Data on locating visible targets
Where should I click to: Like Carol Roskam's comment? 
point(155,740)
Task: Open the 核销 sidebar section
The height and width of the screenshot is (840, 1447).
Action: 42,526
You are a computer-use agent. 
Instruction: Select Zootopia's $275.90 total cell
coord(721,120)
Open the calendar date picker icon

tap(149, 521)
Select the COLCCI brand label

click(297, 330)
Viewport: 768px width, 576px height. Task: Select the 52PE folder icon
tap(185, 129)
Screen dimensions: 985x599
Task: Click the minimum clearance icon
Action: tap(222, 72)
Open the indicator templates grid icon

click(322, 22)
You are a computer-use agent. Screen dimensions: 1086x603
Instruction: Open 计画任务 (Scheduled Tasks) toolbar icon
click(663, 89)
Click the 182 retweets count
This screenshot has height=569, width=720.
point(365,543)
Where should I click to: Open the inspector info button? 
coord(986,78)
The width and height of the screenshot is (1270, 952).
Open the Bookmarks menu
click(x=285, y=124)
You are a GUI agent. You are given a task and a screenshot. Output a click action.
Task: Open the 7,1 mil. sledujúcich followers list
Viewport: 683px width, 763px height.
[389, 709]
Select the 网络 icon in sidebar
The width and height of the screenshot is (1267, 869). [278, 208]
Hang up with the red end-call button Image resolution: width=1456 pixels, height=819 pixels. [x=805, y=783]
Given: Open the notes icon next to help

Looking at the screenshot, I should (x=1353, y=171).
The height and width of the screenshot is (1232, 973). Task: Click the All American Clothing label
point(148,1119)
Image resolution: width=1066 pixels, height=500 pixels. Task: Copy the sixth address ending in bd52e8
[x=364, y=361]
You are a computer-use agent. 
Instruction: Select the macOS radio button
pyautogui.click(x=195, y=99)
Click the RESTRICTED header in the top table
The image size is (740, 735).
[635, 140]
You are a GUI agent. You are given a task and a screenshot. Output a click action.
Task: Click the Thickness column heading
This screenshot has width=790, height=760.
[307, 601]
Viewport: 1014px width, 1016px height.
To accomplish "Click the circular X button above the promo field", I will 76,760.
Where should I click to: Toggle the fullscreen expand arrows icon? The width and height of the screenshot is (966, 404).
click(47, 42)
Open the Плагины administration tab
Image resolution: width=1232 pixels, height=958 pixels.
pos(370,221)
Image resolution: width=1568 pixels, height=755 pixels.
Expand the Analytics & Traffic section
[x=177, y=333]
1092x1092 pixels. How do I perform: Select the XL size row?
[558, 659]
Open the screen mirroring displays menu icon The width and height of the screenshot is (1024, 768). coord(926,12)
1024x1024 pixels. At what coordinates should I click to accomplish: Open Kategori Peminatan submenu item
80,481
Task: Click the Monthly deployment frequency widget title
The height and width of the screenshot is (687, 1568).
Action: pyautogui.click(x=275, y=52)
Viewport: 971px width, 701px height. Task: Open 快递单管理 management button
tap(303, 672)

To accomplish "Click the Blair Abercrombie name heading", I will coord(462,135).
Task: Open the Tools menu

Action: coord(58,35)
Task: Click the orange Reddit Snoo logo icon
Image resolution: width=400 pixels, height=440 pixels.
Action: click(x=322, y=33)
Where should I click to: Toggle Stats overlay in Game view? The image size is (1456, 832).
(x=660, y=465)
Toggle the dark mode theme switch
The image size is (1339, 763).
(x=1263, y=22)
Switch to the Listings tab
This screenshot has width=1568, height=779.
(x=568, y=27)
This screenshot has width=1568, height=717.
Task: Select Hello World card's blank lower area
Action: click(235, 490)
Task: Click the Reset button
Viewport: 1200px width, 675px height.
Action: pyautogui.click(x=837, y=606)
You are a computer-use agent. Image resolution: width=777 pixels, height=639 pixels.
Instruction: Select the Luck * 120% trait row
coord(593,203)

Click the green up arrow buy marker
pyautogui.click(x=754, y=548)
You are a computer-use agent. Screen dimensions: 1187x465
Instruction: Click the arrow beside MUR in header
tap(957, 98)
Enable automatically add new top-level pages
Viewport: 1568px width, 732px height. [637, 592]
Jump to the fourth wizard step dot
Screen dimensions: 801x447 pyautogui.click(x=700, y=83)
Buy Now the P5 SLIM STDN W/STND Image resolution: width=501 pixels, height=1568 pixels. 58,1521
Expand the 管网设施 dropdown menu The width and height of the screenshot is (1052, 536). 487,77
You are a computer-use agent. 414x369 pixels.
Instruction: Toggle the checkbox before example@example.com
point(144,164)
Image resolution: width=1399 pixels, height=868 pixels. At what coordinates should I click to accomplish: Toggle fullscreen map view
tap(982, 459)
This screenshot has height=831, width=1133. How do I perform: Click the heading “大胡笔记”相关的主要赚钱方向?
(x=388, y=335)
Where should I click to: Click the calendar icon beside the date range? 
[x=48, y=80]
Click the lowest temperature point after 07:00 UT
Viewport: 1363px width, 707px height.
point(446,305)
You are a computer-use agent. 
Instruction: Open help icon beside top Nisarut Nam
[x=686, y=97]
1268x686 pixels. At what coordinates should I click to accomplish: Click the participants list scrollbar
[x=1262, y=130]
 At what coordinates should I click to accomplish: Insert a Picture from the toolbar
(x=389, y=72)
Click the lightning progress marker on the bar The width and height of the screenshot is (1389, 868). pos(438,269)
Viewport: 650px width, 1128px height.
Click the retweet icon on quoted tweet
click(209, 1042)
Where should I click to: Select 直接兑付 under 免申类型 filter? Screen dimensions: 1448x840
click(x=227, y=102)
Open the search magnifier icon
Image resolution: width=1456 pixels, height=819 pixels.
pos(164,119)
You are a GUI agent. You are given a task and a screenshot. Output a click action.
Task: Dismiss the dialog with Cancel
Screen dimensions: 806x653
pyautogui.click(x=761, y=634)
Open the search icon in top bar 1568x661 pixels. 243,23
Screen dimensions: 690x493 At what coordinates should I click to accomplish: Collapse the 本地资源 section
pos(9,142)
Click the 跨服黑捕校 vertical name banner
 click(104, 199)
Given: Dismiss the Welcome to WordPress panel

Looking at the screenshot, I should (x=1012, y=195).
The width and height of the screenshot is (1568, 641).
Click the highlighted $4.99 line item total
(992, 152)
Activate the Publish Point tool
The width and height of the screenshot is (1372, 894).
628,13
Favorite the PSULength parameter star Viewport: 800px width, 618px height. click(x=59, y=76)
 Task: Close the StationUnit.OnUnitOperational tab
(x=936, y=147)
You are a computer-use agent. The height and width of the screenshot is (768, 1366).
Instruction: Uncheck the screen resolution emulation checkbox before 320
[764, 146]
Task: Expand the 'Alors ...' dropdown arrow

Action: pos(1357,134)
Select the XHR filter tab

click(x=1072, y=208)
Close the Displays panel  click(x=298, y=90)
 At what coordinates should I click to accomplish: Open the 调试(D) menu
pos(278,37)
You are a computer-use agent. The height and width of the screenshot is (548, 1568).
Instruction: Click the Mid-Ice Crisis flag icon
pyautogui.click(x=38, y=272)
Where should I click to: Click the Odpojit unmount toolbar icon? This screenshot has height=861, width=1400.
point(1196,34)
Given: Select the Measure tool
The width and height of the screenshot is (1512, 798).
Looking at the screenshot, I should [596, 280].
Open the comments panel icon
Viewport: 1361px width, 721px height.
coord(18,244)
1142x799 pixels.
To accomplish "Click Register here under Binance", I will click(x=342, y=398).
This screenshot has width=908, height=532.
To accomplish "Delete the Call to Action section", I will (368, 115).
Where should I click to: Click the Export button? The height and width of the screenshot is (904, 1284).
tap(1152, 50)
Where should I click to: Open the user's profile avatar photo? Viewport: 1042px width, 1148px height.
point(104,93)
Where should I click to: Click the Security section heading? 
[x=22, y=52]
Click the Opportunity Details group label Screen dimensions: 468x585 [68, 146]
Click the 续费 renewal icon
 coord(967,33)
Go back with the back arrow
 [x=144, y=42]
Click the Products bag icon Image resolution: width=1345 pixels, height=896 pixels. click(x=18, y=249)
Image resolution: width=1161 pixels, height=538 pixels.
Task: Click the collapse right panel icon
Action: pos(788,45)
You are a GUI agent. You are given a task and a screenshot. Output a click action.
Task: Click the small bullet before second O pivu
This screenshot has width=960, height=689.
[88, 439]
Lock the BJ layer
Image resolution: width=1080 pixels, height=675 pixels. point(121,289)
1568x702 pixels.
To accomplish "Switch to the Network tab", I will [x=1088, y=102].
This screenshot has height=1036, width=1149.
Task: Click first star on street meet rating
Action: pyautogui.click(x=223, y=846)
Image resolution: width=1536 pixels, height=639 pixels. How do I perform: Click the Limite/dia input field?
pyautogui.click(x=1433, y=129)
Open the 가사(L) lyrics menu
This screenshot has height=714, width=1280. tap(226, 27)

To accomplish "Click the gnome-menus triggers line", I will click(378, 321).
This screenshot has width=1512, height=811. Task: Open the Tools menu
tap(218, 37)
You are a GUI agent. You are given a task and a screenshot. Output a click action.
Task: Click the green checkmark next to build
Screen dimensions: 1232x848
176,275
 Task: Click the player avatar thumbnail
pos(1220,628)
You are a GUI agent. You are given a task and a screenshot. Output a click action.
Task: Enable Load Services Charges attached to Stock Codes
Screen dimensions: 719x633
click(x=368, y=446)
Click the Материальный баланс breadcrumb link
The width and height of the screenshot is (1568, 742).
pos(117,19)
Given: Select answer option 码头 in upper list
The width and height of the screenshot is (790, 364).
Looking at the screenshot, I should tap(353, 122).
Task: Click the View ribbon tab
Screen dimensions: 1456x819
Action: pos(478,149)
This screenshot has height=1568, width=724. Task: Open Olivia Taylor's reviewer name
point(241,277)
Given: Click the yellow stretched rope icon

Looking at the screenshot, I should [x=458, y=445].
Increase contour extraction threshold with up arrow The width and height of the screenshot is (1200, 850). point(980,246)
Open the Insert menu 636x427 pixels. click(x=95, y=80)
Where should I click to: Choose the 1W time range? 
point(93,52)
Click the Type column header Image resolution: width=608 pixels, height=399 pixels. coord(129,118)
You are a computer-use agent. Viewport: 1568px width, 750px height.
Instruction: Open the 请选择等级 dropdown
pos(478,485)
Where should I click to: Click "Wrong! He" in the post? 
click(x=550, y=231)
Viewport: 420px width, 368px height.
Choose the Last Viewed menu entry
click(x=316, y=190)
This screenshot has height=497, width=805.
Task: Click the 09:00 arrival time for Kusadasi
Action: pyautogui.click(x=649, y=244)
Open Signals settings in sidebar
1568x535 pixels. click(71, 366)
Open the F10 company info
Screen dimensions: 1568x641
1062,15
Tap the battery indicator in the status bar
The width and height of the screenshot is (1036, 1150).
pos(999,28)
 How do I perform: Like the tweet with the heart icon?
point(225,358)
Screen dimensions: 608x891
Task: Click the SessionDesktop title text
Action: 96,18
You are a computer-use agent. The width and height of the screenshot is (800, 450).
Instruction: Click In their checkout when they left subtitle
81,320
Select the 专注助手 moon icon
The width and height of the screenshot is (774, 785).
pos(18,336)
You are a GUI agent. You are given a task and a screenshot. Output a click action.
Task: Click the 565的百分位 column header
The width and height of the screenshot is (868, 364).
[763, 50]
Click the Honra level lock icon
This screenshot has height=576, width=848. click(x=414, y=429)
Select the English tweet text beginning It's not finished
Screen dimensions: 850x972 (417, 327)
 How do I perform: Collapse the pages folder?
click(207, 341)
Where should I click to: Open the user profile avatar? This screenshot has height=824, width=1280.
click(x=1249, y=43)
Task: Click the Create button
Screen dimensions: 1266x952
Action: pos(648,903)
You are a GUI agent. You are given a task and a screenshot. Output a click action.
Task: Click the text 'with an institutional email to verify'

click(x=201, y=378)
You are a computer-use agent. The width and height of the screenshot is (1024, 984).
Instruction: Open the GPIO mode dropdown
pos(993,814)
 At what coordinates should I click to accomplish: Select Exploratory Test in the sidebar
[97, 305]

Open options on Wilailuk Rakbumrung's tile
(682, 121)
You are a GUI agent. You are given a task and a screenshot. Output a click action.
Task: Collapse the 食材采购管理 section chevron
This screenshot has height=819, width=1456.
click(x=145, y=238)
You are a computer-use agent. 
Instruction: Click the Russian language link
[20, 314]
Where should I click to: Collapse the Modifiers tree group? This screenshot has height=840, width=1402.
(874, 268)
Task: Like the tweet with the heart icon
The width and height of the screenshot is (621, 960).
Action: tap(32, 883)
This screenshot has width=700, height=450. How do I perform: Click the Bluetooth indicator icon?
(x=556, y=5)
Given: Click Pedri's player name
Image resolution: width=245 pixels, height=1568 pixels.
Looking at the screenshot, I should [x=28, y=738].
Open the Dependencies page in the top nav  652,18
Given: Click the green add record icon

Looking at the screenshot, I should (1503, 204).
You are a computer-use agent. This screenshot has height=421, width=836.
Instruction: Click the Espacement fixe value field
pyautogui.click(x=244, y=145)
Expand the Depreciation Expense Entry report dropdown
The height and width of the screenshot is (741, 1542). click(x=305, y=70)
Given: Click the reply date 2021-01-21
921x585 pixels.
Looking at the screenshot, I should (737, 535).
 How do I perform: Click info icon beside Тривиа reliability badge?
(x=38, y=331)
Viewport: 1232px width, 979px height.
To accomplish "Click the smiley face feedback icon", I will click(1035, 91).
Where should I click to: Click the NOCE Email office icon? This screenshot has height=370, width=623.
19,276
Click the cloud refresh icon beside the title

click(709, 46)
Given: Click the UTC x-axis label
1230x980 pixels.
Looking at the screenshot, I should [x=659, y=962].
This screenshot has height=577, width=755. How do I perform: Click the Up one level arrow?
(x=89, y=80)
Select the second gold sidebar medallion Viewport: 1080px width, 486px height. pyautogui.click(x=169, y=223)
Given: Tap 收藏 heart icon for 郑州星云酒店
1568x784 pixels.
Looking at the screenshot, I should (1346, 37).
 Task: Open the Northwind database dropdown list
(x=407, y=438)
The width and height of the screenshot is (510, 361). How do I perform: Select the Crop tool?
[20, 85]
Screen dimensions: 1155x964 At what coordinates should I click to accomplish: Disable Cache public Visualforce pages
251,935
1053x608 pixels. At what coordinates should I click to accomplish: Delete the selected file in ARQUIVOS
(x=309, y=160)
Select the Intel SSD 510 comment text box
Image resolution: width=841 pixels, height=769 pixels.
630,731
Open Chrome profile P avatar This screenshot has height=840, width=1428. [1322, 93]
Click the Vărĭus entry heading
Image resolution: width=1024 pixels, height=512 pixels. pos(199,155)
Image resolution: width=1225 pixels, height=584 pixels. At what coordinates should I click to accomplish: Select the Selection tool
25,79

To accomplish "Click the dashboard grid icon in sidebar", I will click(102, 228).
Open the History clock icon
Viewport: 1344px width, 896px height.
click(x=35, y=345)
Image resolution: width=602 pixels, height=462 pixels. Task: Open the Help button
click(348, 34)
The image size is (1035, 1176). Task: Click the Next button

GOAL: Arrange the material as a Markdown table with the columns "Row" and "Line", starting at the first line and stopping after the line that contains "click(322, 22)". Number the rows and leave out blank lines.

TASK ANSWER:
| Row | Line |
|---|---|
| 1 | Where should I click to: Like Carol Roskam's comment?  |
| 2 | point(155,740) |
| 3 | Task: Open the 核销 sidebar section |
| 4 | The height and width of the screenshot is (840, 1447). |
| 5 | Action: 42,526 |
| 6 | You are a computer-use agent.  |
| 7 | Instruction: Select Zootopia's $275.90 total cell |
| 8 | coord(721,120) |
| 9 | Open the calendar date picker icon |
| 10 | tap(149, 521) |
| 11 | Select the COLCCI brand label |
| 12 | click(297, 330) |
| 13 | Viewport: 768px width, 576px height. Task: Select the 52PE folder icon |
| 14 | tap(185, 129) |
| 15 | Screen dimensions: 985x599 |
| 16 | Task: Click the minimum clearance icon |
| 17 | Action: tap(222, 72) |
| 18 | Open the indicator templates grid icon |
| 19 | click(322, 22) |